M/s Delhi MSW Solutions Limited (“the Petitioner”) were served a Show Cause Notice dated November 19, 2024 (“the Impugned SCN”) on the ground that availment of excess Input Tax Credit (“ITC”) by the Petitioner. The Petitioner duly replied to the SCN.

The Petitioner’s Counsel submitted that the reply has not been considered by the adjudicating authority and hence the matter deserves to be remanded to the Adjudicating Authority (GST Department) (“the Respondent-1”).

After perusing the matter, the Court had directed the Assistant Commissioner (“Respondent 2”) to join the proceedings virtually. Thereafter, he explained that the entire reply has been considered. In fact, the initial demand as can be seen from the Impugned SCN was to the tune of Rs. 7,74,72,844/- and after considering the reply, the same has been reduced to the amount of Rs. 1.60 crore approximately.

During the hearing, it emerged that a rectification application under Section 161 of Central Goods and Services Tax Act, 2017 (“the CGST Act”) had already been filed by the Petitioner and was pending before the Respondent-2.

Consequently, an Order dated February 28, 2025 (“the Impugned Order”) was passed, whereby a demand of Rs 1,60,35,990 was confirmed against the Petitioner, alleging excess availment of ITC.

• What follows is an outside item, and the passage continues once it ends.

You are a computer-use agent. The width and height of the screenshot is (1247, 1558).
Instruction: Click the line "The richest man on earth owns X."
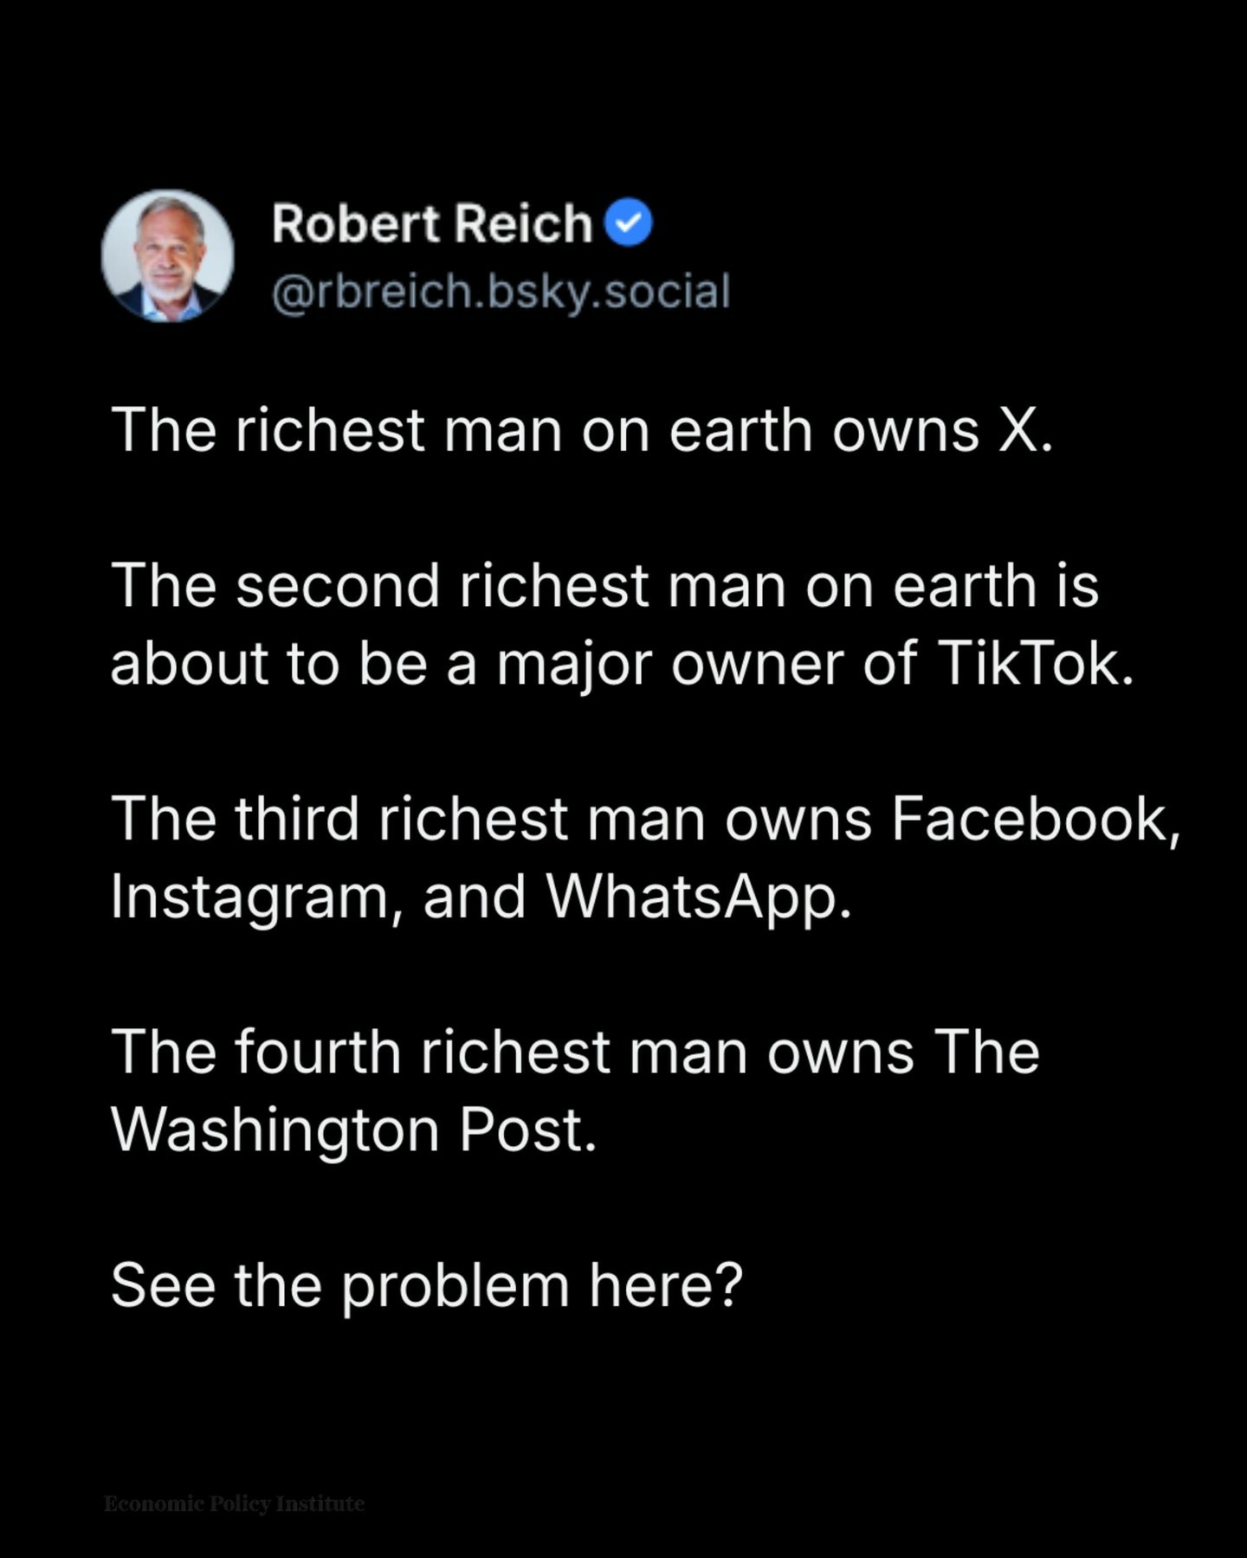point(582,429)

Hence, the aggrieved by the Impugned Order filed the present writ petition before the Hon’ble High Court.

Issue:

Whether writ petition is maintainable when a rectification applicable is pending before the authority?

Held:

The Hon’ble Delhi High Court Writ Petition Civil 4636 of 2025 held as under:

  • Opined that, in the rectification application, a personal hearing can be afforded to the Petitioner by the concerned official and an order can be passed in accordance with law. The date of hearing be communicated to the Petitioner, through the Portal as also through the Learned Counsel who is appearing that day.
  • Held that, , all rights and remedies of the Petitioner in respect of both the Impugned Order as also the rectification order if any were left open Hence, the writ petition was disposed of without expressing any opinion on the merits of the demand.

Our Comments:

Section 161 of the CGST Act allows any authority, who has passed or issued any decision or order or notice or certificate or any other document, to rectify any error which is apparent on the face of record in such decision or order or notice or certificate or any other document, either on its own motion or where such error is brought to its notice by any officer appointed under the GST Act or by the affected person within a period of 3 months from the date of issue of such decision or order or notice or certificate or any other document, as the case may be.

In this regard, Rule 142(7) of the Central Goods and Services Tax Rules, 2027 (“the CGST Rules”) (as amended vide Notification No. 16/2019 – Central Tax dated March 29, 2019 w.e.f. April 01, 2019) provides that where a rectification of the order has been passed in accordance with the provisions of Section 161 of the CGST Act or where an order uploaded on the system has been withdrawn, a summary of the rectification order or of the withdrawal order shall be uploaded electronically by the proper officer in Form GST DRC-08.

The amendment carried out in Rule 142(7) has widened the scope of this rule to cover withdrawal of an order uploaded on the system. Now, in addition to order passed under Section 161 of the CGST Act, a summary of the rectification order or the withdrawal order shall be uploaded electronically by the proper officer in Form GST DRC-08.

It is to be noted that as seen from the cases above, the rectification can be done only where there is an error that is apparent on the face of record meaning thereby the errors that are obvious, visible in plain sight and that is not open for interpretation or debate.

Further, it should not affect the rights of the assessee and where such rectification adversely affects any person, the principles of natural justice are to be followed.

In the case of Transzone Logistics India (P.) Ltd. v. Sales Tax Officer, Avato [Writ Petition Civil No. 6583 of 2025 May  16, 2025] wherein the Hon’ble Delhi High Court  held that as per proviso to Section 161, if rectification is to be decided adversely affecting assessee, principles of natural justice have to be followed and a hearing ought to be given. Whenever an adverse opinion is to be rendered against the party concerned, it is mandatory to afford a hearing, under 3rd Proviso to Section 161 of the CGST Act . Personal hearing ought to have been afforded to assessee, which had not been done. Accordingly, order in rectification application was to be set aside. After affording hearing to assessee, rectification application should be decided in accordance with law.